Il re di Kahel

Novembre 1879, porto di Marsiglia. Nevica e fa un freddo cane. Olivier de Sanderval pensa tra sé e sé che non c’è davvero un momento migliore per salpare per la calda Africa. Ma si imbarca sul piroscafo “Niger” con uno strano stato d’animo addosso: ama i viaggi, “ma soltanto per il piacere dell’arrivo”. La sua avventura africana non sta iniziando quel giorno: è iniziata quasi quarant’anni prima, in fondo lui ha sempre vissuto “coi piedi sulla terra di Francia e lo spirito laggiù, perso nella nebulosa dei Tropici”. Sin da piccolo sognava di stregoni e cannibali, missionari e coloni, “(…) a otto anni, era chiaro, non si sarebbe più accontentato di diventare esploratore, sarebbe stato il sovrano dei selvaggi”. Ma – mentre sognava l’Africa – doveva pur vivere una vita, e così sono venuti la laurea in Ingegneria, il matrimonio, i figli, l’invenzione della ruota “a mozzi sospesi”, la fabbrica di velocipedi, i soldi, le escursioni alpinistiche. E ora è arrivato il momento di fare in modo che il sogno di sempre diventi realtà. È arrivato il momento di fondare un regno nel Fouta-Djalon. Tra partite di scacchi infinite e oziose chiacchierate, la traversata sul “Niger” va avanti pigramente fino all’approdo a Gorea, davanti alle coste del Senegal. Finalmente de Sanderval è in Africa, ma quella Africa è troppo affollata di europei, quei luoghi hanno troppo il sapore e l’odore del mondo che si è appena lasciato alle spalle: “le zazzere bionde, i capezzoli pallidi, troppo pesanti per stare nel reggiseno, i caschi, le ghette, i baschi, gli accenti catalani e provenzali, i profumi ostentati, i fiati fetidi di vino rosso e anice”. L’Africa profonda invece – lui lo sa, deve essere così – sa di sudore e sale, di zenzero e di cola, “un amalgama di violenza e di gioia”. Per fargli da scorta assolda una piccola colonna di fucilieri senegalesi, un cuoco e un interprete: con loro sale a bordo di un’imbarcazione diretto al Fouta-Djalon. Ha l’impressione di costeggiare l’Africa prima di conquistarla, “così come si carezza la schiena d’una donna prima di penetrarla”…

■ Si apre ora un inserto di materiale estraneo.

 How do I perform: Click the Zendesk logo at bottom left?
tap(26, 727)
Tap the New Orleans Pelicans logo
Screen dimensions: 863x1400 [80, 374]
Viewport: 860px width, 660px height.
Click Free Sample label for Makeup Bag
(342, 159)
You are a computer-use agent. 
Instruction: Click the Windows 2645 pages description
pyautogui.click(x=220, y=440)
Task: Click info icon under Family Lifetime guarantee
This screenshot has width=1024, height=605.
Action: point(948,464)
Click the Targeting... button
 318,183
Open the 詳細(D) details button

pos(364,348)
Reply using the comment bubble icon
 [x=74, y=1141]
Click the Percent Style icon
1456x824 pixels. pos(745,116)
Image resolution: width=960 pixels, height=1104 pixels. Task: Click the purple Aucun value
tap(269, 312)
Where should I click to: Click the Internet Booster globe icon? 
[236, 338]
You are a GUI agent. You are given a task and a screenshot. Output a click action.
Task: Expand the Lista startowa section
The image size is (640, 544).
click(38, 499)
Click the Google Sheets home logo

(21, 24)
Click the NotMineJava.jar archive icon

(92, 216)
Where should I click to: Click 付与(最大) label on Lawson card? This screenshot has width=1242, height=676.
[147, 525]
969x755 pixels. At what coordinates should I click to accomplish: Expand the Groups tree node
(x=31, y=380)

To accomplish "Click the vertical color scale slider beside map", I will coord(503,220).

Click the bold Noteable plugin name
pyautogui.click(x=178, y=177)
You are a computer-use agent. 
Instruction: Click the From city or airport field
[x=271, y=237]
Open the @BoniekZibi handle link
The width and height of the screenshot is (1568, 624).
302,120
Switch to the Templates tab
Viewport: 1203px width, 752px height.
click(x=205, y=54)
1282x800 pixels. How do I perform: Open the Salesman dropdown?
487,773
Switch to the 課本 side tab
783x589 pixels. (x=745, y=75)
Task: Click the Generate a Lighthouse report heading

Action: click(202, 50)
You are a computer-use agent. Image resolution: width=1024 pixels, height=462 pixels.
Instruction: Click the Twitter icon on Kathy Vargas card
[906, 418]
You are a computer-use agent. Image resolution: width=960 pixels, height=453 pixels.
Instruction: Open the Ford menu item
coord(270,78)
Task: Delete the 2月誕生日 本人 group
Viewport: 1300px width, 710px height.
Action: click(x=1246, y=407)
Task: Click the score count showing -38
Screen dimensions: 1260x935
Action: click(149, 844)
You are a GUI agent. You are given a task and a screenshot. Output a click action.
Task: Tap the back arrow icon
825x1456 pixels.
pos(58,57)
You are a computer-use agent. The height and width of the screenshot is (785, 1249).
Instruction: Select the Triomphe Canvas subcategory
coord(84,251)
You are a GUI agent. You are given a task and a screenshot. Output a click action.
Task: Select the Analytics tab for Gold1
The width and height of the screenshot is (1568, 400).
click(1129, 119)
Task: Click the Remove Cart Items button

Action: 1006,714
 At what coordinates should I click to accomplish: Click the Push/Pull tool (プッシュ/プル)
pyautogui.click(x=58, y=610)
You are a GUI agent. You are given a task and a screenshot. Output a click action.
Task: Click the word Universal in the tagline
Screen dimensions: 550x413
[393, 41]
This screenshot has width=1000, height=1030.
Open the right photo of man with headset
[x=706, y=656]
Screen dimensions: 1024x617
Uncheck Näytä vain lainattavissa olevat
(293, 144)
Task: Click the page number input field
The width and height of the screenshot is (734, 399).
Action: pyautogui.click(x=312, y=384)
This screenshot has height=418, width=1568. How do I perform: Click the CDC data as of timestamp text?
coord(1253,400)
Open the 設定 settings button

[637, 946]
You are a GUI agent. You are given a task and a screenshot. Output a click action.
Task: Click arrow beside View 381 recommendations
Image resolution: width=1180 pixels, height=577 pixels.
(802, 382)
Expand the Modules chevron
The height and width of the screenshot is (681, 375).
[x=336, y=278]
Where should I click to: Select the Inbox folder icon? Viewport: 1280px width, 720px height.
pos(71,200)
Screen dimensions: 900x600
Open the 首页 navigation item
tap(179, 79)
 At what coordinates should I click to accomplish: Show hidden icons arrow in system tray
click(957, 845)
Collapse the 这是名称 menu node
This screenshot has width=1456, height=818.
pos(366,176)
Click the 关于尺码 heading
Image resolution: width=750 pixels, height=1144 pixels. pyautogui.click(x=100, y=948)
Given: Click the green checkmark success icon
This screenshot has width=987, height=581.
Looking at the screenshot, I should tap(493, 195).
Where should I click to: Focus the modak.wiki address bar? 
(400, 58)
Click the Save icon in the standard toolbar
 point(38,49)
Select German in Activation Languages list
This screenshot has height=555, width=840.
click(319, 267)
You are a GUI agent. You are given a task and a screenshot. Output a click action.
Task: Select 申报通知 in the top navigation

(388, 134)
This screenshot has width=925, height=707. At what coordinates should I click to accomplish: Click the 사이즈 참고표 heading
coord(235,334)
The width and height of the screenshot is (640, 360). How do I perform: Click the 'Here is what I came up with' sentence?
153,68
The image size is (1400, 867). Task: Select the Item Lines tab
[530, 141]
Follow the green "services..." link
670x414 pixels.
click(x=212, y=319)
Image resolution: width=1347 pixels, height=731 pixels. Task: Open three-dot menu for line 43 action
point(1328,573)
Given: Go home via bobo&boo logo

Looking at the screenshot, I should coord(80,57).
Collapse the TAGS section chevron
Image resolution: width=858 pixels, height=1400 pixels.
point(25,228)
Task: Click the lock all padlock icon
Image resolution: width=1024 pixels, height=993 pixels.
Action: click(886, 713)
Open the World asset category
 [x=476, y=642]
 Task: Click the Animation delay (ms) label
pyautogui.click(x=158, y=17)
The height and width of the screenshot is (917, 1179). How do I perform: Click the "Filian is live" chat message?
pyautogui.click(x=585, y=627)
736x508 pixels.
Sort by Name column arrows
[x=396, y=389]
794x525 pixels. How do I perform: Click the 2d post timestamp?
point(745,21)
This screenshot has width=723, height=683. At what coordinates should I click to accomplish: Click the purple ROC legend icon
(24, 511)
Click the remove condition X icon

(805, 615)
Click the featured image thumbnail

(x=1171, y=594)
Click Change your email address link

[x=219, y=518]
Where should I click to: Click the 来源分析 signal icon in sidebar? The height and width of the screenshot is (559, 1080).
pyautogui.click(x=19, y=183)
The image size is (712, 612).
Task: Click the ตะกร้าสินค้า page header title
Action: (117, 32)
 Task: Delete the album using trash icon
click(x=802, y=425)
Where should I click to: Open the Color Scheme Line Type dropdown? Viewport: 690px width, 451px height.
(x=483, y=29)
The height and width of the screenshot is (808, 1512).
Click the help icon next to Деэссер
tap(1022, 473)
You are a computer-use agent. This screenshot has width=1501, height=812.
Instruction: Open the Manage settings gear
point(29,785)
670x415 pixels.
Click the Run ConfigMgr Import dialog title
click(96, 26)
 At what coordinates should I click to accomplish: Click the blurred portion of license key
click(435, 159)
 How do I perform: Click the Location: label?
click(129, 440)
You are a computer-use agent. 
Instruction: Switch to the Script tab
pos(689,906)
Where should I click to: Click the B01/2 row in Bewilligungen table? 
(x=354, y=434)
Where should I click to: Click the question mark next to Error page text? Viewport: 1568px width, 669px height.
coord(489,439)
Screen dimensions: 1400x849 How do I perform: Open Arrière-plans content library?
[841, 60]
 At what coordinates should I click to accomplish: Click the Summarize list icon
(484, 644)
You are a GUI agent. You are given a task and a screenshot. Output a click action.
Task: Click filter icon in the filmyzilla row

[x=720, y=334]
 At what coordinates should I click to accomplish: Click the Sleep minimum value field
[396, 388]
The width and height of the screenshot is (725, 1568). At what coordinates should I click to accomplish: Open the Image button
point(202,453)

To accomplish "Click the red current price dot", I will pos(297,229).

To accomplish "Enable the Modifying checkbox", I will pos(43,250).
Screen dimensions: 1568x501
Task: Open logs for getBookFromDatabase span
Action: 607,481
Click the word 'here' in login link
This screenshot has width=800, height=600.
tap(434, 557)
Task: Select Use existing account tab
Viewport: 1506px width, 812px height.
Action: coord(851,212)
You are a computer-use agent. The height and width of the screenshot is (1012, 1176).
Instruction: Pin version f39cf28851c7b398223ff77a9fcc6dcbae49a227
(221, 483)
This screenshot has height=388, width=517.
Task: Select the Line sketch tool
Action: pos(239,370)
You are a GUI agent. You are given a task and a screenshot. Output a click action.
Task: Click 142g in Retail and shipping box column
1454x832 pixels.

Quella di Tierno Monénembo (al secolo Thierno Saïdou Diallo), intellettuale e scrittore esule fuggito dalla patria Guinea nel 1969 a causa della dittatura di Ahmed Sékou Touré, è stata negli ultimi decenni una delle voci più interessanti della letteratura africana. In questo immaginifico e colorato romanzo Monénembo racconta, reinventandola, la storia vera di Aimé Olivier de Sanderval. Di famiglia benestante (e soprattutto di animo inquieto, sempre alla ricerca di novità e avventure), dopo aver fondato e guidato la Compagnie Parisienne des Vélocipèdes, tra 1880 e 1919 de Sanderval soggiornò più volte e per lungo tempo in Fouta-Djalon, l’attuale Guinea, dove contribuì a posare i binari della prima ferrovia e a fondare Conakry, capitale dello Stato africano. Un ruolo importante nella storia di quel Paese, ma non quello che avrebbe sognato: il francese infatti sognava di fondare un regno, il suo regno. Il romanzo – che si è aggiudicato il Prix Renaudot nel 2008 (e in questa edizione dalla bellissima grafica è curato da Mariolina Bertini) – è nato da una lunga conversazione avuta dall’autore in un ristorante di Caen con un discendente dell’esploratore francese, che gli ha dato il permesso di consultare i documenti di famiglia custoditi presso gli Archives départementales du Calvados. Monénembo racconta tutto dal punto di vista di de Sanderval, e se la gode un mucchio a descrivere con ironia e persino humour i problemi e le incomprensioni che derivano dall’incontro/scontro di due civiltà e culture così diverse e lontane. Il suo protagonista non gli è antipatico, si percepisce chiaramente: perché mai, se è un colonialista europeo? Forse perché de Sanderval è più sognatore strampalato che conquistatore rapace: egli vuole il Fouta-Djalon per sé, non per la Francia.